Donna Brazile, Ted Strickland and Jennifer Granholm To Defend Public Education

Opponents of current reform trends in education (and even just those with some skepticism) have had few ways to get their messages out in the past decade.  While charter school chains have found wealthy investors and enthusiastic politicians, public school teachers have traditionally relied upon their unions to publicly advocate on their behalf.  However, until very recently both the AFT and the NEA have openly supported reforms such as the Common Core State Standards despite rank and file concerns, and both unions offered endorsements to Democratic candidates who have openly courted the same money that has backed charter school expansion, CCSS and evaluating teachers by high stakes tests, many teacher concerns have had limited means to reach the public.  Add to that a media that has seemed completely incapable of asking a single teacher about the combination of reform forces that have potential to greatly damage public education, it has been lonely work to try to raise alarms.

That may be changing.

First, there are some in the media actually asking hard questions about how such a narrow slate of characters have managed to push nearly all 50 states in the same curriculum direction without having a robust public debate.  The luster of charter schools as the proposed cure all for urban education is coming under question with more and more reporting of the opportunists who have rushed into the poorly regulated sector of education.  As Common Core has begun to reach classrooms with plans to begin mass testing of students and to implement value added measures for teacher evaluations, union leaders have backed away from initial support of the standards themselves.  They are joined by a small but growing movement of parents at the grassroots who are choosing to “opt out” their children from the increasing testing regimen that has characterized education reform of the past decade and a half.

These are all developments that promise to change the direction of our education reform discourse.  But it is likely not enough.  Proponents of Common Core, mass testing, test-based teacher evaluations and the rapid expansion of charter schools have the ears of major media figures, federal and state governments and are able to call upon deep pocketed allies to pummel those who try to slow down their goals.  Eva Moskowitz’s allies unleashed more than 3 million dollars in a 3 week advertising blitz against New York Mayor Bill de Blasio when he dared give her only 80 percent of what she wanted.  They also seem to recruit new front people easily — former NBC and CNN personality Campbell Brown has joined Michelle Rhee’s campaign against teacher job protections by taking the Vergara lawsuit on its first cross country tour to New York.

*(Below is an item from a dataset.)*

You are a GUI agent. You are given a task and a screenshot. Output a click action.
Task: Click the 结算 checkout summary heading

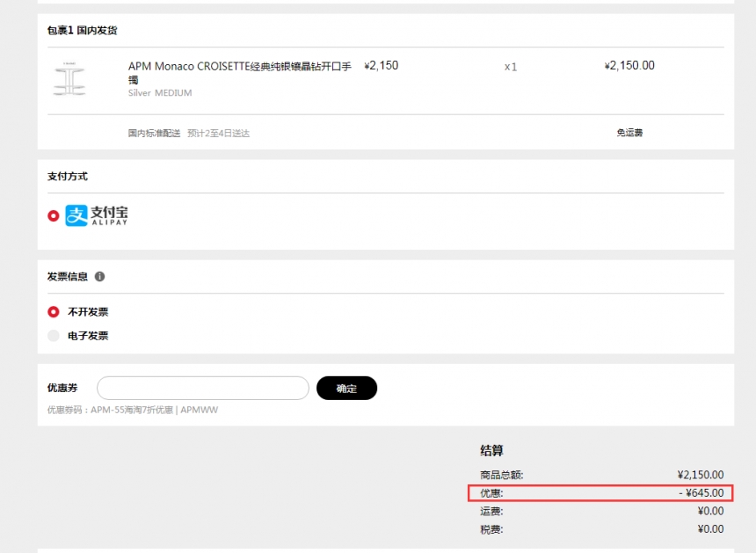tap(491, 450)
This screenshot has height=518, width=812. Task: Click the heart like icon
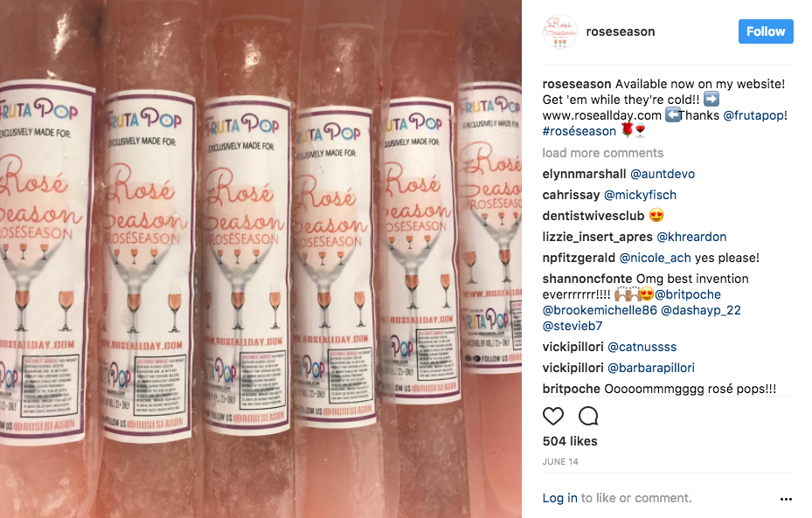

The balance of voices is changing.

The AFT announced the formation of a new lobbying group, Democrats for Public Education that will be chaired by former Ohio Governor Ted Strickland, former Michigan Governor Jennifer Granholm and DNC vice-chair Donna Brazile.  Ms. Brazile addressed the AFT convention:

Why does this change the balance?  For starters, it says that the leadership of America’s teacher unions is pivoting from hoping that reforms will be both disruptive AND productive to realizing that many reforms threaten the very nature of public education.  More importantly?  It provides media allies for defending public schools and their students and teachers.  Although the research on many reform efforts’ problematic outcomes is solid and growing, voice and access has been much slower.  What does Donna Brazile bring that academic research and the concerns of parents and classroom teachers does not?  Access.  Ms. Brazile’s phone calls get returned.  Mr. Strickland and Ms. Granholm are known in all 50 state capitols and Washington.  While Bill Gates, Michelle Rhee, Joel Klein and pro-reform politicians have had the media’s ears all to themselves and have, to date, successfully portrayed their opponents as not caring about kids, now there is an organization headlined by well-connected and well-known allies to provide the alternative perspective.  In an age of media driven by sound bites 24/7, that matters.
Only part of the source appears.